According to statistics released in January 2006, the year 2005 was the second deadliest on record for Florida's endangered manatee population. One of the leading causes of fatalities was the toxins produced by "red tide" blooms of the alga Karenia brevis, which appear to be growing increasingly common in Florida. A recently completed collaborative study now suggests a surprisingly tight connection between the effects of the toxins on manatees and on humans, and potential implications for human impacts.
On Saturday, Feb. 18, Gregory Bossart, a marine mammal veterinarian and pathologist at the Harbor Branch Oceanographic Institution in Ft. Pierce, Fla., will discuss results of the study during a 9:00 a.m. Central Time press conference at the Annual Meeting of the American Association for the Advancement of Science, and in more detail at a scientific session later that day at 2:30 p.m. Central Time.
"It appears that these red tide events are increasing in nature, especially on Florida's west coast," says Bossart, who directs the Harbor Branch Marine Mammal Research and Conservation Division. "I think that manatees and other animals impacted by these events are sentinels for serious environmental and human problems, " he says, "and in fact our research makes a strong case for potentially severe human red tide impacts."
Hoping to determine if brevetoxins are having an impact on humans that parallels increasing threats to manatees, Bossart and colleagues began a National Institutes of Health (NIH)-funded 5-year study of the problem in 2000. The project included scientists from the University of North Carolina, Wilmington, the University of Miami in Florida, Mote Marine Laboratory in Sarasota, Fla., and the Lovelace Respiratory Research Institute in Albuquerque, N.M., as well as other scientists from Harbor Branch.
Researchers have been familiar with the human threats posed by brevetoxin-tainted shellfish, which can cause neurotoxic shellfish poisoning. The focus of the NIH project was instead the impacts of brevetoxin inhalation on humans , which were far less understood.

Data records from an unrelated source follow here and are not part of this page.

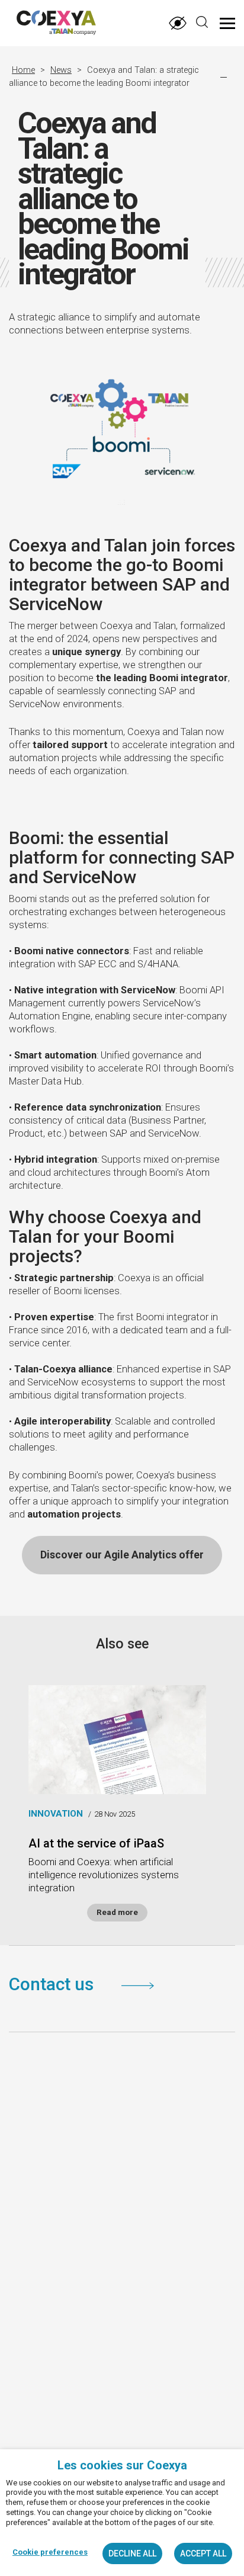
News (61, 70)
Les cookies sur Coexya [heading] (122, 2465)
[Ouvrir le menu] (227, 23)
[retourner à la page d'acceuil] (42, 24)
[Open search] (201, 21)
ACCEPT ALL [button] (203, 2553)
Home (23, 70)
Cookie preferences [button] (50, 2552)
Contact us (53, 1984)
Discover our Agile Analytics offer (122, 1555)
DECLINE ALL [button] (132, 2553)
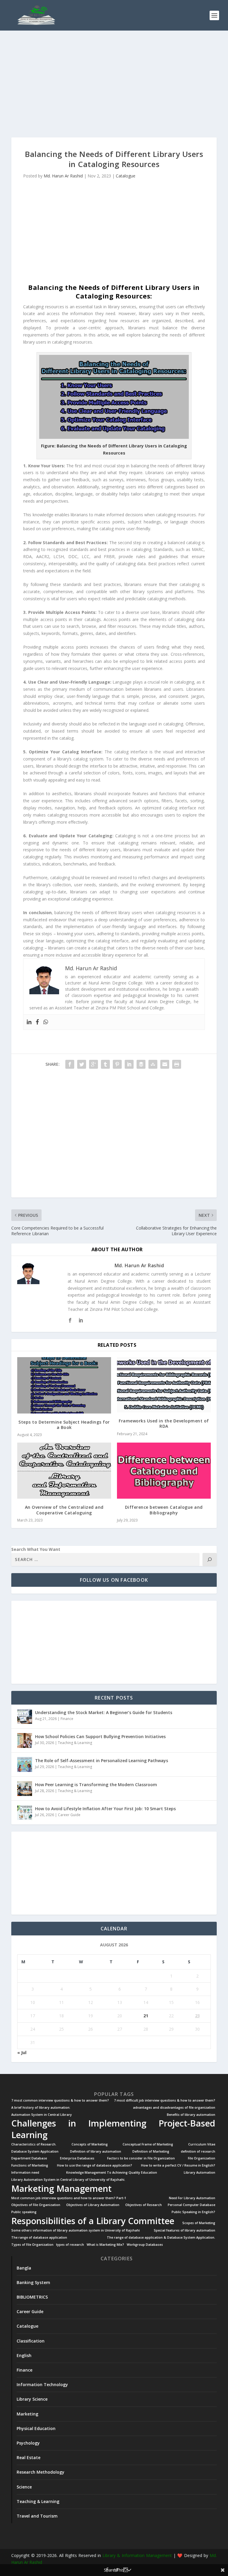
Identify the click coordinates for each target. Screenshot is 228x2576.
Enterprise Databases (77, 2158)
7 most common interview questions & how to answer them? (60, 2100)
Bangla (24, 2268)
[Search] (209, 1559)
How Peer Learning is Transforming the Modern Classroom (96, 1784)
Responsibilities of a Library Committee (92, 2220)
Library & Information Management (137, 2555)
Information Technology (42, 2384)
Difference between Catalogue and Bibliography (164, 1509)
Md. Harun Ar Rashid (63, 176)
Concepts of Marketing (90, 2144)
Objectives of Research (143, 2205)
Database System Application (34, 2151)
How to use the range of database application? (94, 2165)
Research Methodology (40, 2472)
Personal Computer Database (191, 2205)
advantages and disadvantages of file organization (174, 2108)
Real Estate (28, 2457)
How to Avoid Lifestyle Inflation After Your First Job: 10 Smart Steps (105, 1808)
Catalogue (125, 176)
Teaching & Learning (75, 1742)
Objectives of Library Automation (92, 2205)
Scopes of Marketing (198, 2223)
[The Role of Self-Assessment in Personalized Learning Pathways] (24, 1764)
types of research (70, 2245)
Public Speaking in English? (193, 2212)
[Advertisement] (113, 84)
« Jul (21, 2052)
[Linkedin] (29, 1022)
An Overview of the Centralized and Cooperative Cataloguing (64, 1509)
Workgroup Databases (145, 2245)
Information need (25, 2173)
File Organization (201, 2158)
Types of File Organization (32, 2245)
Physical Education (36, 2428)
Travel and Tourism (37, 2516)
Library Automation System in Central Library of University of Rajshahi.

As one component of the work, the team reviewed records from the Florida Department of Health that showed the number of people in affected areas admitted to emergency rooms with respiratory problems such as bronchitis, or asthma flare ups, sharply increases during red tide blooms.

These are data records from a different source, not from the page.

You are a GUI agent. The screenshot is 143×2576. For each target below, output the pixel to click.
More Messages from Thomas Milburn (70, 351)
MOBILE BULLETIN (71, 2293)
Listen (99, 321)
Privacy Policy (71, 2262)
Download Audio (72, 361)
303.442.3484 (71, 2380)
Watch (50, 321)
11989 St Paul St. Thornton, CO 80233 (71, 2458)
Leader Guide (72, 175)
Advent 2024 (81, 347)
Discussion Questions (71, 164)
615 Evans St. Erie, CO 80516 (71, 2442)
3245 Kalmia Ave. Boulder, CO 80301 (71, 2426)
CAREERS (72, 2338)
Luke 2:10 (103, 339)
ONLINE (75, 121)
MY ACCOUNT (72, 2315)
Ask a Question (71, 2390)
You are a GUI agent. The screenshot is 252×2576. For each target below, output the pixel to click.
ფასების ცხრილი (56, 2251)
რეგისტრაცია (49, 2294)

"What's disturbing," says Bossart, "is that humans appear to respond to prolonged brevtoxin exposure in a way similar to manatees that die from it."
To better understand those human effects, a key component of the NIH project was a study of the impacts of brevetoxin inhalation on mice. Interestingly, the researchers have not been able to mimic in mice the inhalation effects observed in humans and manatees, illustrating the tie between the health of both. However, the team did find that the toxins caused immune suppression in the mice, which suggests that the impacts of the red tide problem on manatees and humans may be more far-reaching than previously realized. If brevetoxins similarly suppress human and manatee immune systems, as Bossart believes is likely, then it could open those exposed to brevetoxins to ailments not currently associated with the red tides. This would pose a serious problem to residents of southwest Florida, where red tide events have been most severe, and also to a lesser extent people living at other areas around the Gulf of Mexico and Florida's Atlantic coast where red tides also occur.

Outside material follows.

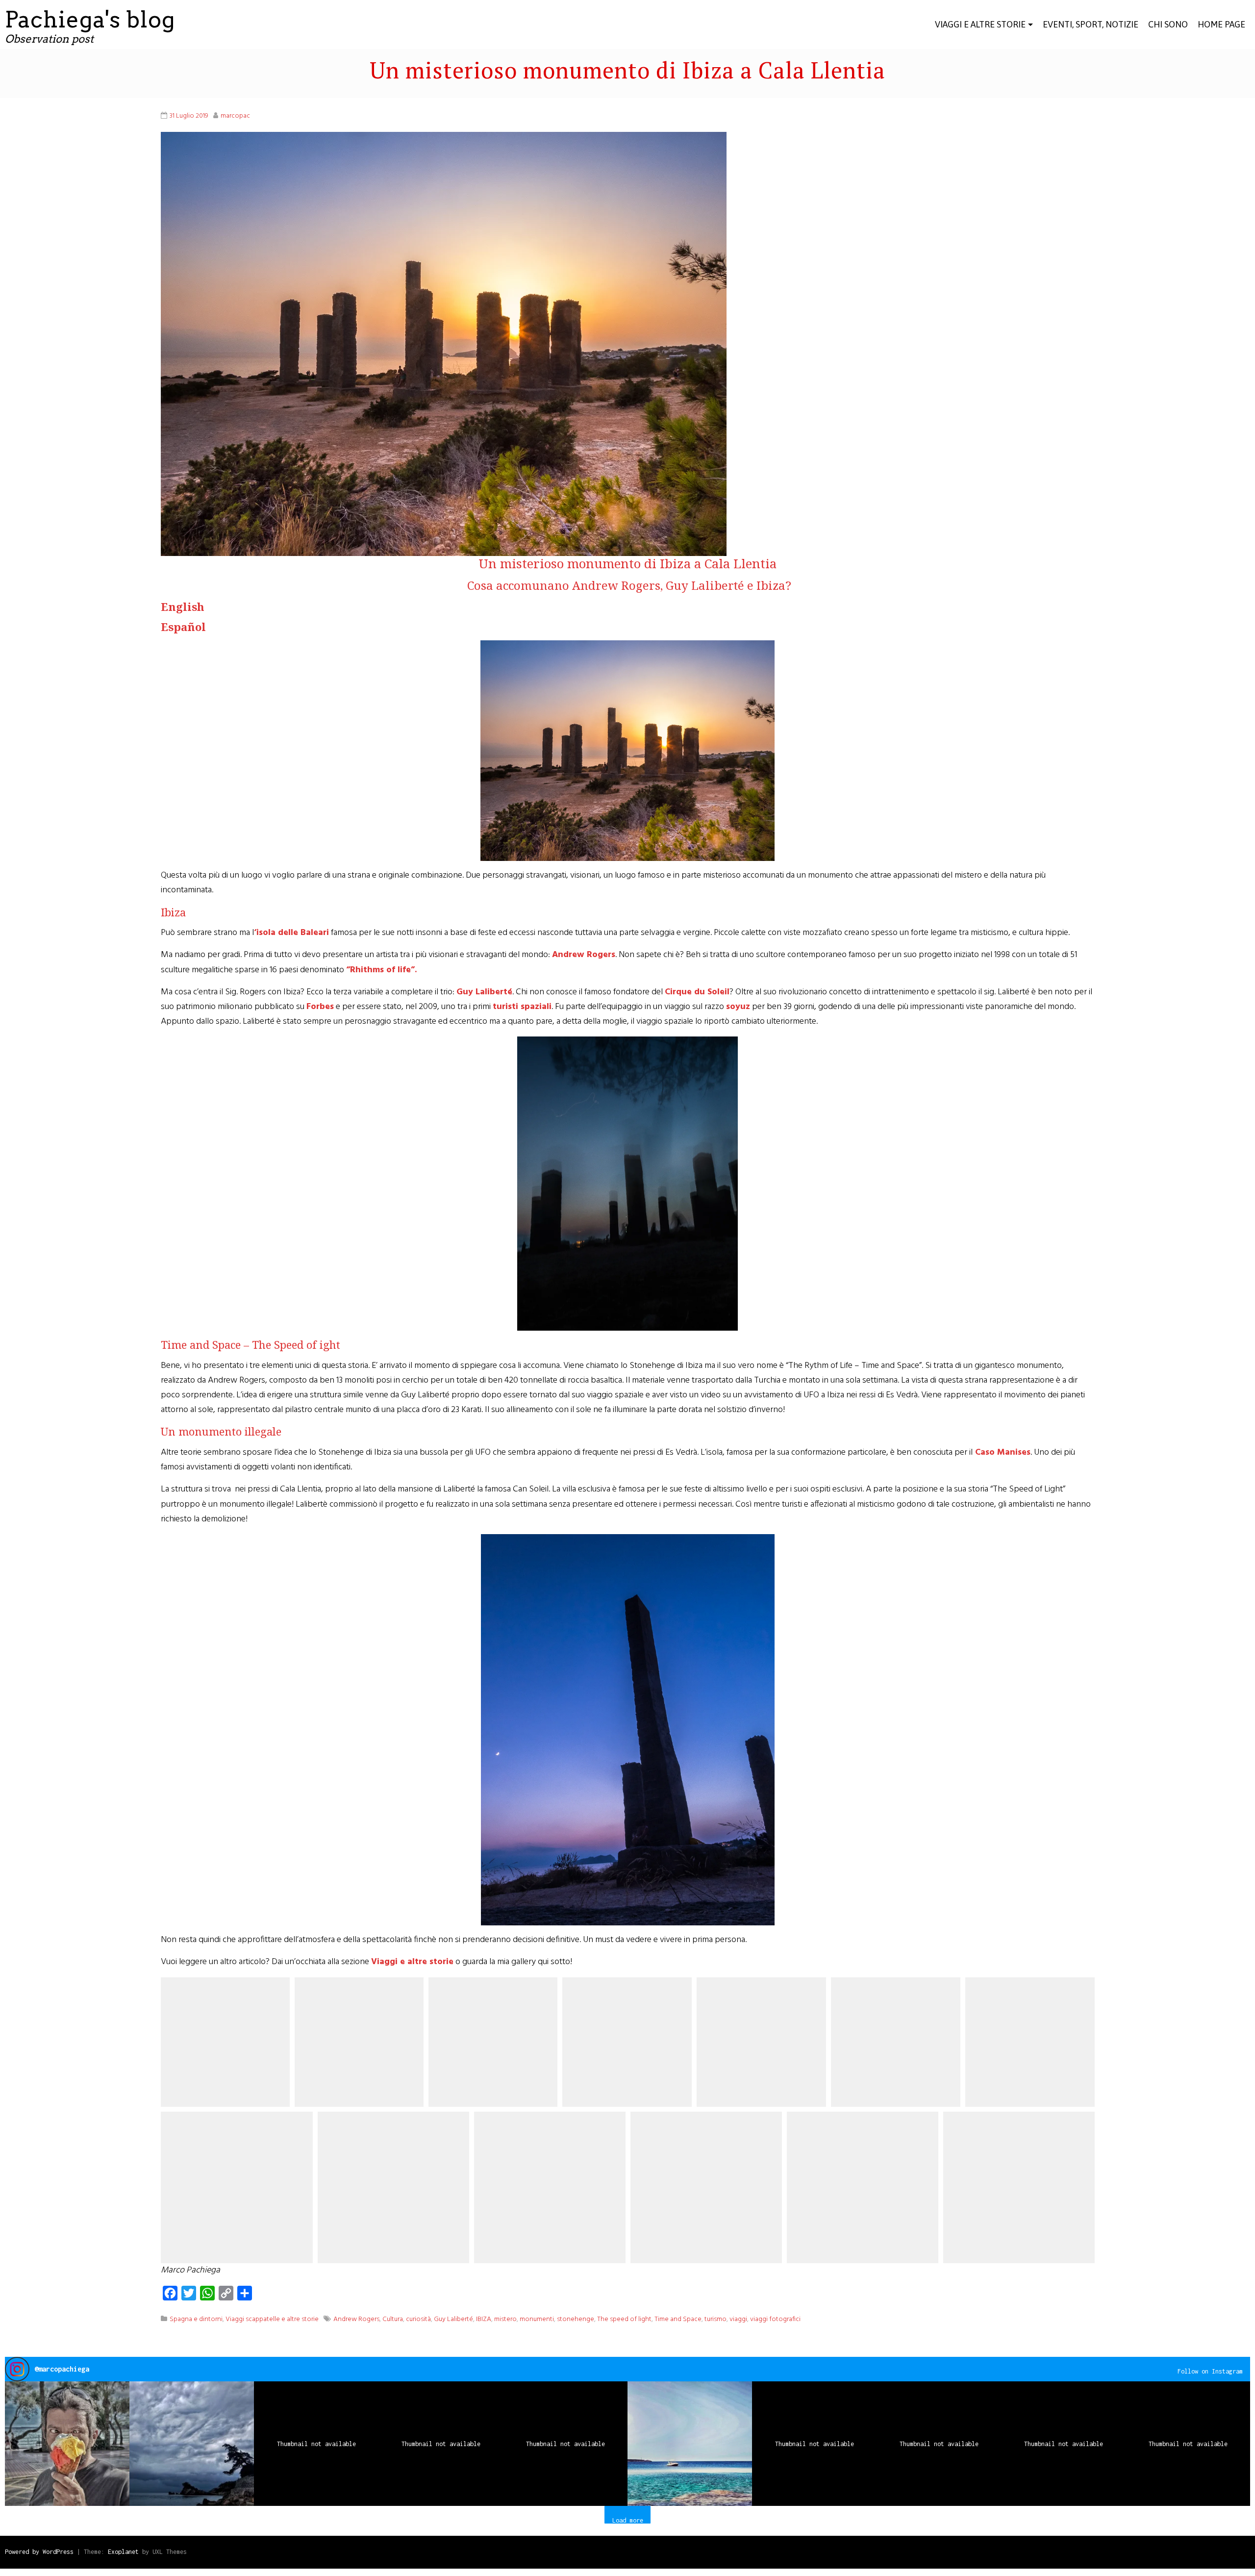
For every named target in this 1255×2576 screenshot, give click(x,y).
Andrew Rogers (583, 955)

Bossart believes that increasing brevetoxin woes for both manatees and humans are good examples of a problem he calls "environmental distress syndrome". The theory is that ecological and other changes associated with human activities are expanding the reach of existing disease threats in the marine environment and enabling the emergence of new disease-causing agents. Bossart and colleagues have, for example, recently documented a number of new viruses in dolphins and other marine mammals. In parallel, marine mammals may be becoming increasingly susceptible to these emerging and existing diseases as a result of poor environmental conditions causing such problems as degraded immune systems. Though the topic remains controversial, some scientists have suggested that red tide events are increasing as a result of human activities, namely increasing nutrient pollution through runoff and other problems that may fuel red tide growth.
Through earlier research, Bossart and colleagues developed the first sensitive test for the presence of brevetoxins in manatee tissue. This was a key advancement, as positive determination of toxin presence had remained an elusive goal. Relying partially on that test, an interdisciplinary group of researchers discovered recently that manatees can be killed not just by inhaling brevetoxins during a red tide bloom, but also by brevetoxins sequestered in seagrasses eaten long after a bloom has dissipated. These results, published in Nature in 2005, further strengthen the human-manatee tie on brevetoxin effects as humans also face serious health threats from brevetoxins sequestered in seafood.
This text has been updated since its original posting.